▶ SET OF TASKS
1. List the common replay protection strategies named in the passage on off-chain signatures.
2. In the passage on off-chain signatures, what happens to a per-signer nonce after each successful authorization?
3. Please reproduce the part of the passage on off-chain signatures starting at "Best practices for" and ending at "narrowly defined context.".

Best practices for off-chain integration

  • Display the typed message clearly in the UI.
  • Avoid signing from ambiguous or user-unfriendly prompts.
  • Validate the chain ID before signing.
  • Fetch the current nonce from the contract before building the payload.
  • Reject expired requests before sending them to the wallet.

Replay protection strategies

Replay protection is not optional. A valid signature should be usable exactly once, or only within a narrowly defined context.

Common strategies

  1. Per-signer nonce
  • simplest and most common
  • increments after each successful authorization
  1. Per-order nonce or order hash
  • useful in marketplaces
  • allows independent cancellation of individual orders
  1. Bitmap nonces
  • efficient for large-scale systems
  • useful when many independent signatures may be consumed out of order

Choosing the right strategy

StrategyBest forTradeoff
Sequential nonceSimple approvals, vaultsRequires ordered consumption
Order hashMarket orders, listingsNeeds explicit cancellation logic
Bitmap nonceHigh-throughput systemsMore complex state management

For most applications, a sequential nonce is the safest starting point.

(Stored records)
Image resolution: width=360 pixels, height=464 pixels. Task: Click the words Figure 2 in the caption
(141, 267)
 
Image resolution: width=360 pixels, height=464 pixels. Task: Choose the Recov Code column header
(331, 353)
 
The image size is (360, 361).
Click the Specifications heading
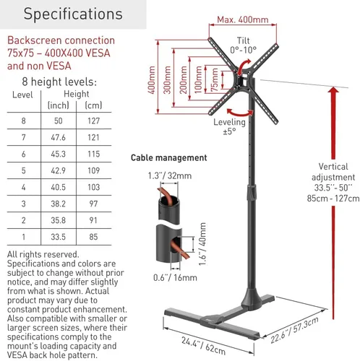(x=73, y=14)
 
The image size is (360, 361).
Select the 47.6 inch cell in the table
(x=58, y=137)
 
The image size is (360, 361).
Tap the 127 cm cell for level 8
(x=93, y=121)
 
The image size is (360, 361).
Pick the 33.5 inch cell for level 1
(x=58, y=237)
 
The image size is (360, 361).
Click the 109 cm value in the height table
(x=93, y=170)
==
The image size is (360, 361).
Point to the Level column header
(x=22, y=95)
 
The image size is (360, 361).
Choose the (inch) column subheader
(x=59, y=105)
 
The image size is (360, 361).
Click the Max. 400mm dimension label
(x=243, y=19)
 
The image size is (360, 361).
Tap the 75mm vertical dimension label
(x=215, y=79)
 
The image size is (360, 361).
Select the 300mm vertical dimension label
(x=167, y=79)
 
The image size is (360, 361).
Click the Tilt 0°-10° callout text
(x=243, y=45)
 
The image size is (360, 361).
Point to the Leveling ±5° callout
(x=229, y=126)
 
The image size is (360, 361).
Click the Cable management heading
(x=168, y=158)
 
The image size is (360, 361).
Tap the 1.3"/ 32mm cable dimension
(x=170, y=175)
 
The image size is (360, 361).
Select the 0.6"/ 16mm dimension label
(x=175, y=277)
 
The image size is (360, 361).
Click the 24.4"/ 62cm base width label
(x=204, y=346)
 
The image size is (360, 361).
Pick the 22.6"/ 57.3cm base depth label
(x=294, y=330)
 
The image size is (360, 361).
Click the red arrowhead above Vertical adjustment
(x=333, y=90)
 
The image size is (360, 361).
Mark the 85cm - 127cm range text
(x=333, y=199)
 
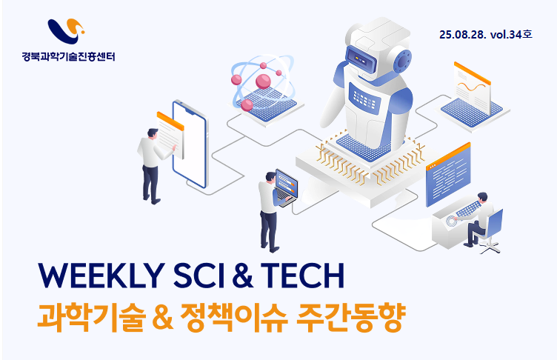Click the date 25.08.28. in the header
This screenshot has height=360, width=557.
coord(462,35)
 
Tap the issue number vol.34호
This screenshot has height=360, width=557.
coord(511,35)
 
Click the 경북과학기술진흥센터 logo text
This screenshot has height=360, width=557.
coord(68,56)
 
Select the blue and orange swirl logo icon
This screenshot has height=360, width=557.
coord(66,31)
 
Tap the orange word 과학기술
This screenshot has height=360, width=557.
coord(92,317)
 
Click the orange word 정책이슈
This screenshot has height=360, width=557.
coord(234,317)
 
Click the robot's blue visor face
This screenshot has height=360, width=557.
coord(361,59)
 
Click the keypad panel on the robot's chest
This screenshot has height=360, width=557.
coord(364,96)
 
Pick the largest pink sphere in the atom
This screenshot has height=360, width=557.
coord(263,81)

▶ RESULTS IN ORDER
1.
Per-signer nonce
Per-order nonce or order hash
Bitmap nonces

2. It increments.

3.
Best practices for off-chain integration

  • Display the typed message clearly in the UI.
  • Avoid signing from ambiguous or user-unfriendly prompts.
  • Validate the chain ID before signing.
  • Fetch the current nonce from the contract before building the payload.
  • Reject expired requests before sending them to the wallet.

Replay protection strategies

Replay protection is not optional. A valid signature should be usable exactly once, or only within a narrowly defined context.